--- EXTRACTED DATA Enclosed Below ---

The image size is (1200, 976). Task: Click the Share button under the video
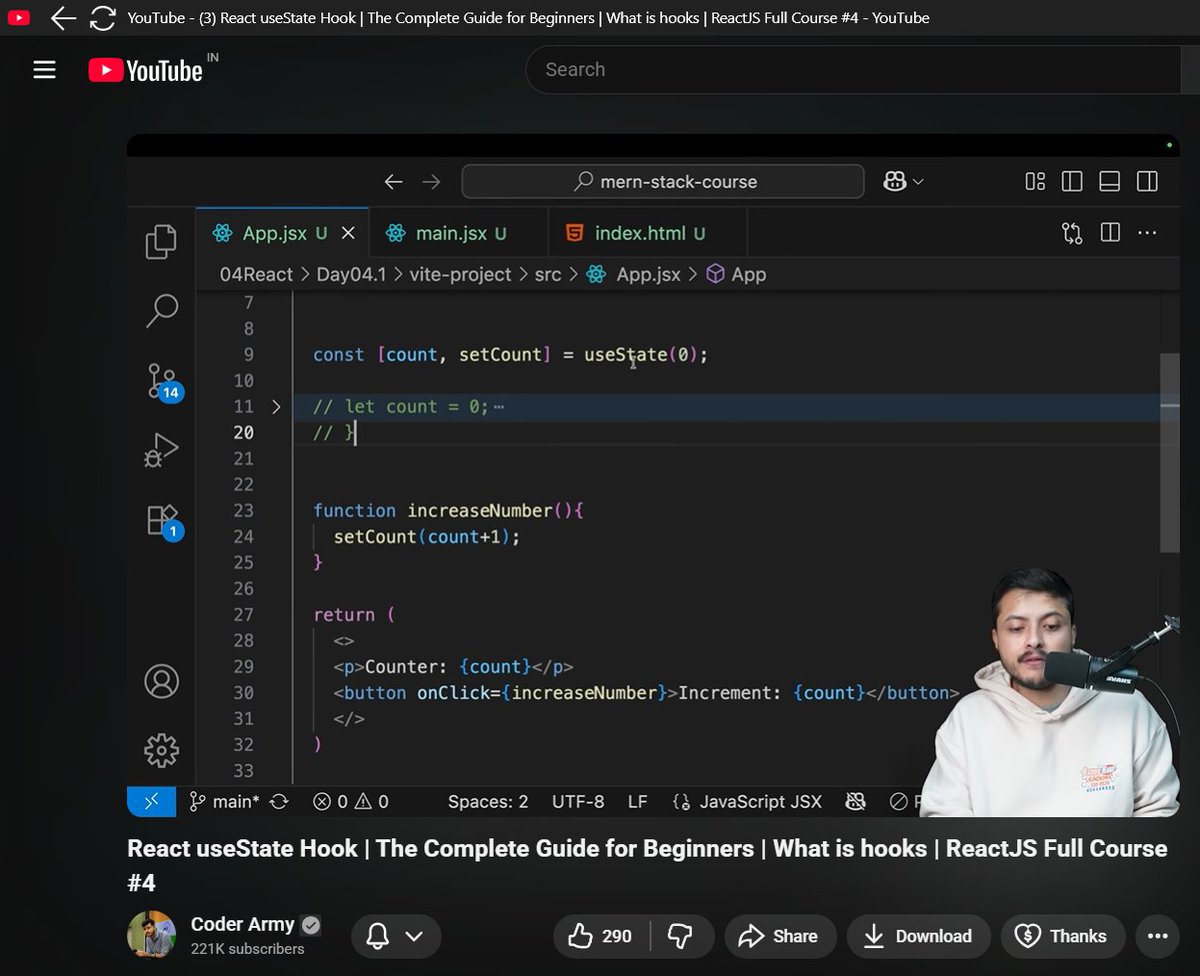pos(780,936)
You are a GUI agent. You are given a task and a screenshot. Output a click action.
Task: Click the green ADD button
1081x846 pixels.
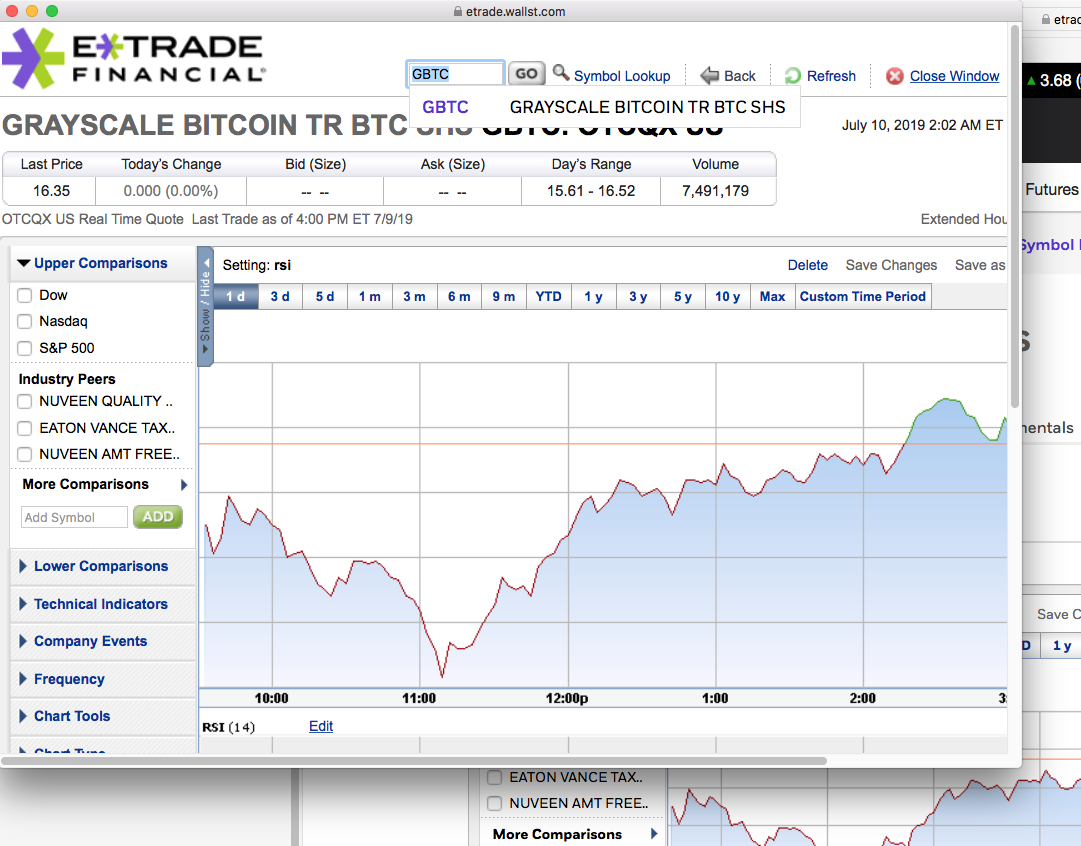(x=158, y=517)
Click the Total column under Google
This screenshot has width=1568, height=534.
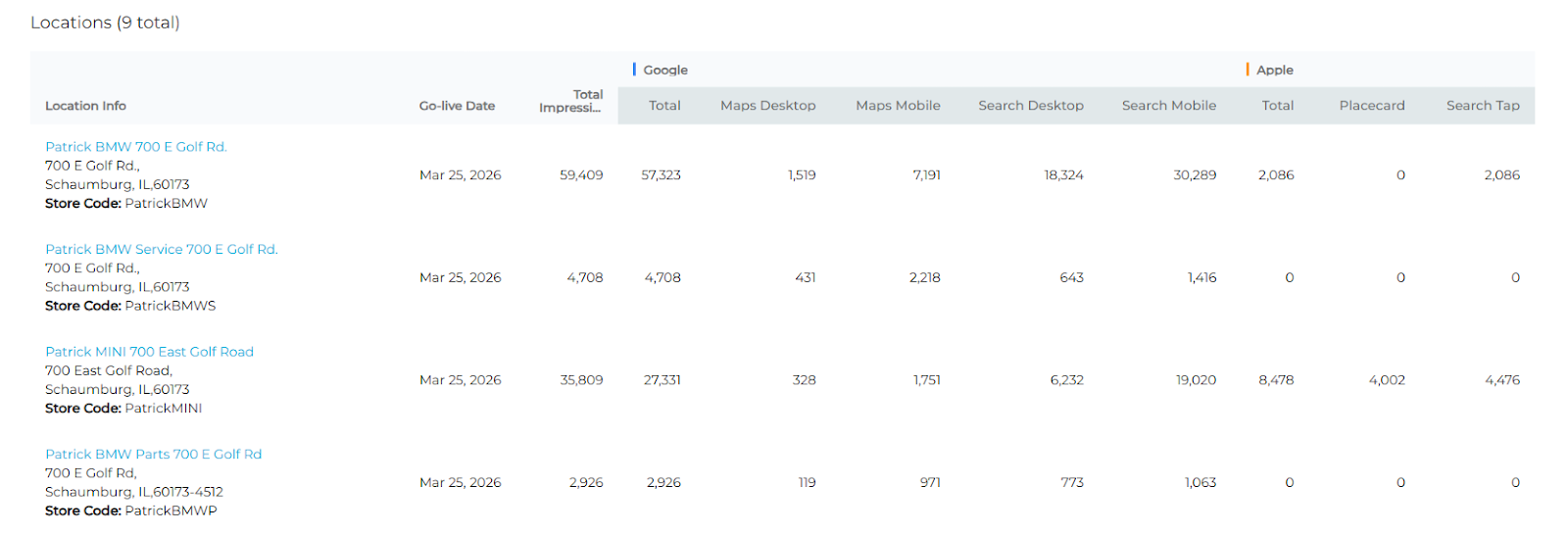coord(664,106)
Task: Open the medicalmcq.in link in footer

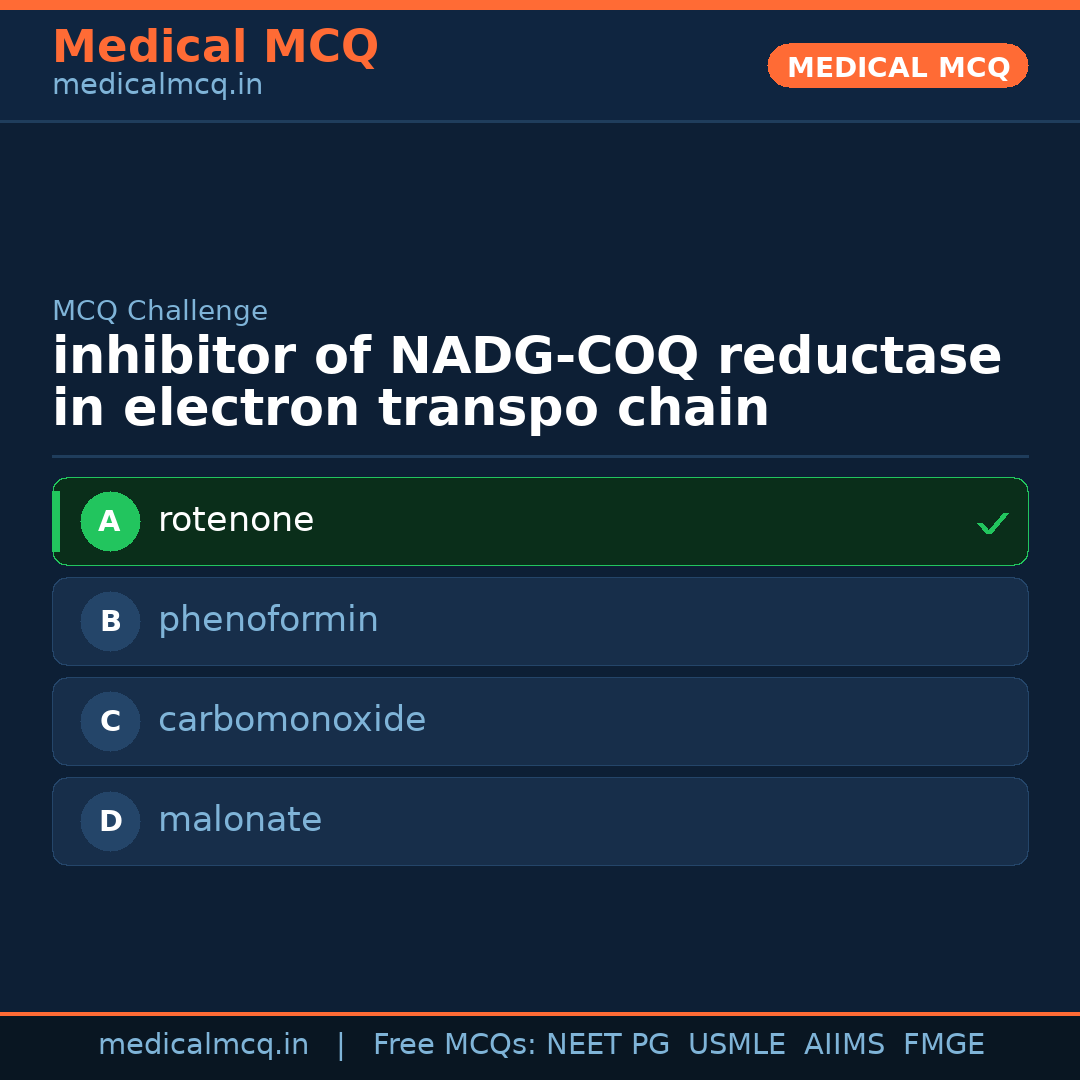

--- End of Enclosed EXTRACTED DATA ---

→ **REQUIREMENT**:
Please print the entries exactly as they stand. Images are not part of the copy.

→ **ANSWER**:
The image size is (1200, 976). Task: Click the Share button under the video
pos(780,936)
You are a GUI agent. You are given a task and a screenshot. Output a click action.
Task: Click the green ADD button
1081x846 pixels.
(x=158, y=517)
Click the Total column under Google
This screenshot has width=1568, height=534.
coord(664,106)
Task: Open the medicalmcq.in link in footer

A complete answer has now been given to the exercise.